Still, Reilly and co-producer Phil Karnats (Secret Machines, Tripping Daisy, Polyphonic Spree) felt that Reilly’s best takes had never been recorded. The lucidity and rhythm of Reilly’s performances that Karnats had witnessed in hotel rooms, backstage, and on tour buses had never been captured. “I wanted to create a setting where lil’ Ike could sing and play guitar at the same time, with the band in the same room... no headphones and minimal isolation,” says Karnats. “There's always been a freshness to playing the songs together that's hard to harness when recording in the more common, modern, sense where you do rhythm tracks first, then overdubs and vocals last. This time, Ike did his thing and we developed the arrangements based on his vocal approach, cadence, phrasing, intensity and all that. I think, in the end, we ended up with some killer songs that have a strangely unique, slightly off-center, vibe.” The resulting album, Crooked Love, is Reilly’s seventh studio album and comes out May 18, 2018 on Rock Ridge Music.
From the apocalyptic playfulness of “Missile Site,” to the weary let’s-get-it-on abandon of “Don’t Turn Your Back on Friday Night,” to the escapist urgency of “Boltcutter Again,” to the gnarly, percolating groove drip of “Clean Blood Blues,” Crooked Love shows how Reilly has landed himself squarely in the raw, emotional zeitgeist of the times. “Chasing that timeless feel in a time like 2018 can be a tall order but we did it,” Reilly admits. “Nobody sounds like this… musically or sonically. It’s fucking authentic. I never made a record before that sounds like this.”
Indeed, this collection of succinct, tight-but-loose songs reflects the continuing evolution of Reilly’s ever-visceral wordsmithing, as married with a Murderer’s Row of backing tracks forged out of the intuitive interplay of his longstanding Assassination bandmates — guitarist Karnats, bassist Peter Cimbalo, drummer David Cottini, and guitarist/ keyboardist Adam Krier. Not to mention the input of a few special guests, too, including guitarist Tommy O’Donnell, pianist Ed Tinley, and saxophonists Mars Williams and Bill Overton, as well as family legacies Mickey Reilly on vocals and Peter John Cimbalo on drums.

■ **PROBLEMS TO WORK ON**
1/ In the passage about the album Crooked Love, which label is releasing the record?
2/ Can you summarize the passage about the album Crooked Love in two sentences?
3/ Carry on the write-up about the album Crooked Love, starting right after its final sentence.

■ **RECORDED INFORMATION**
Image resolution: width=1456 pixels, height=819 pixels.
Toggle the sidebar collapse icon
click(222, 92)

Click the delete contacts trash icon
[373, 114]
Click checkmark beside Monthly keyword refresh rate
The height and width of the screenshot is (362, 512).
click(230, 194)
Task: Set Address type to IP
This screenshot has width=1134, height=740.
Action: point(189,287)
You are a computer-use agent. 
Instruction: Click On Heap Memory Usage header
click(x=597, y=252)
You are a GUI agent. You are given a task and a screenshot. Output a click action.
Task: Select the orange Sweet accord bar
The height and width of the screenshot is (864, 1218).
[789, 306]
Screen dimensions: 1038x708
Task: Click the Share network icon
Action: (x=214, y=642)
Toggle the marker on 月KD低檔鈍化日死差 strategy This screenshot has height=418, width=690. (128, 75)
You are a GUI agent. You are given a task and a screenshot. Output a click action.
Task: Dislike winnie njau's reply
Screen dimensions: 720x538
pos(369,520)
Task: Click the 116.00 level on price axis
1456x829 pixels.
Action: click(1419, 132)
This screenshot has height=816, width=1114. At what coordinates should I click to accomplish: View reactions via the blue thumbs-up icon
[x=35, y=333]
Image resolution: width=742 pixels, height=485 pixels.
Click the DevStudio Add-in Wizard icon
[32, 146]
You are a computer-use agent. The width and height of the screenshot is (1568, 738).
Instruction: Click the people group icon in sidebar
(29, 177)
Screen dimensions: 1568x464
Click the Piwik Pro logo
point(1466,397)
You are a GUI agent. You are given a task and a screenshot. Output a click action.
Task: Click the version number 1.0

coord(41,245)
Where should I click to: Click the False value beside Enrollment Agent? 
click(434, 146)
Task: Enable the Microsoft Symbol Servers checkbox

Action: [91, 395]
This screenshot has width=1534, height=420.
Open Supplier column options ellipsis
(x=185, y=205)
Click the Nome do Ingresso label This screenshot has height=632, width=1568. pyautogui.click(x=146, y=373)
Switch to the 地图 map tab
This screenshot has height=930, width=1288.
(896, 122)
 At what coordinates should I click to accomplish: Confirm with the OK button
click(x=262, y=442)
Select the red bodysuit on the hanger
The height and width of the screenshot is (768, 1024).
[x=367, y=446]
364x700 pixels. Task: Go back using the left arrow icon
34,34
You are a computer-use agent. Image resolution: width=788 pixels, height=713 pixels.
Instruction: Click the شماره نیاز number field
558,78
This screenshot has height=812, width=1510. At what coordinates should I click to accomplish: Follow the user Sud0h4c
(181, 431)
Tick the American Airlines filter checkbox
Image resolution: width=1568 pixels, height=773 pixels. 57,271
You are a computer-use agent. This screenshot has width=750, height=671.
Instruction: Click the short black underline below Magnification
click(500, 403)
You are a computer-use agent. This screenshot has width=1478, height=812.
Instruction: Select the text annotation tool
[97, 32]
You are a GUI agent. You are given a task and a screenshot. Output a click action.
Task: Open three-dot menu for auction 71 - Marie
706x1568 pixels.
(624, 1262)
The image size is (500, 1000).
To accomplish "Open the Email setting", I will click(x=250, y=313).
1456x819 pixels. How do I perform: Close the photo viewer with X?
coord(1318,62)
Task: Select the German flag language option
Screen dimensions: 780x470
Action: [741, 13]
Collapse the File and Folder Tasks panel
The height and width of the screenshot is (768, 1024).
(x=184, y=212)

■ **RESULTS FOR THE EXERCISE**
1/ Rock Ridge Music

2/ Reilly and co-producer Phil Karnats made Crooked Love, Reilly's seventh studio album, by recording the band live in one room with no headphones and building the arrangements around Reilly's singing and guitar playing. Due out May 18, 2018 on Rock Ridge Music, it features his longtime Assassination bandmates and several special guests, and Reilly says he never made a record that sounds like it.

3/
One reason said vibe was so perfectly met on Crooked Love is how its content was ultimately born out of the core band’s innate reaction to the material before them. “The ability to notoverplay is everything,” Reilly feels. “It’s something that’s hard to do, but these guys I play with — they know what they’re doing. They hear my songs, they interpret and color them… not with musical clichés but with interesting parts that help distinguish my songs from the run-of-the-mill singer/songwriter shit you hear. They’re the best players, no showboat bullshit, and our collective musical knowledge and taste has evolved, for better or worse, in the same direction.”
One Crooked song that Reilly feels is the lynchpin to the record is “Been Let Down,” which moves from shuffle to backstab in the blip of a heartbeat. “We had a loose structure to ‘Been Let Down,’ but nothing written in stone, no exact measures to the instrumental parts,” Reilly says. “I had words but mostly images that I was gonna fit into spaces… no exact lengths to choruses. On the surface it’s got a John Lee Hooker vibe, but slightly tweaked. We were all in the same room no headphones or any of that shit, and really all I could hear was the rhythm section and myself. When we listened to the playback I was blown away. It was so off-kilter, really fucking fresh. The guitar and keyboard parts worked in and around my harp and vocal like we had charts. I was blown away by this take and the beauty of the recording.”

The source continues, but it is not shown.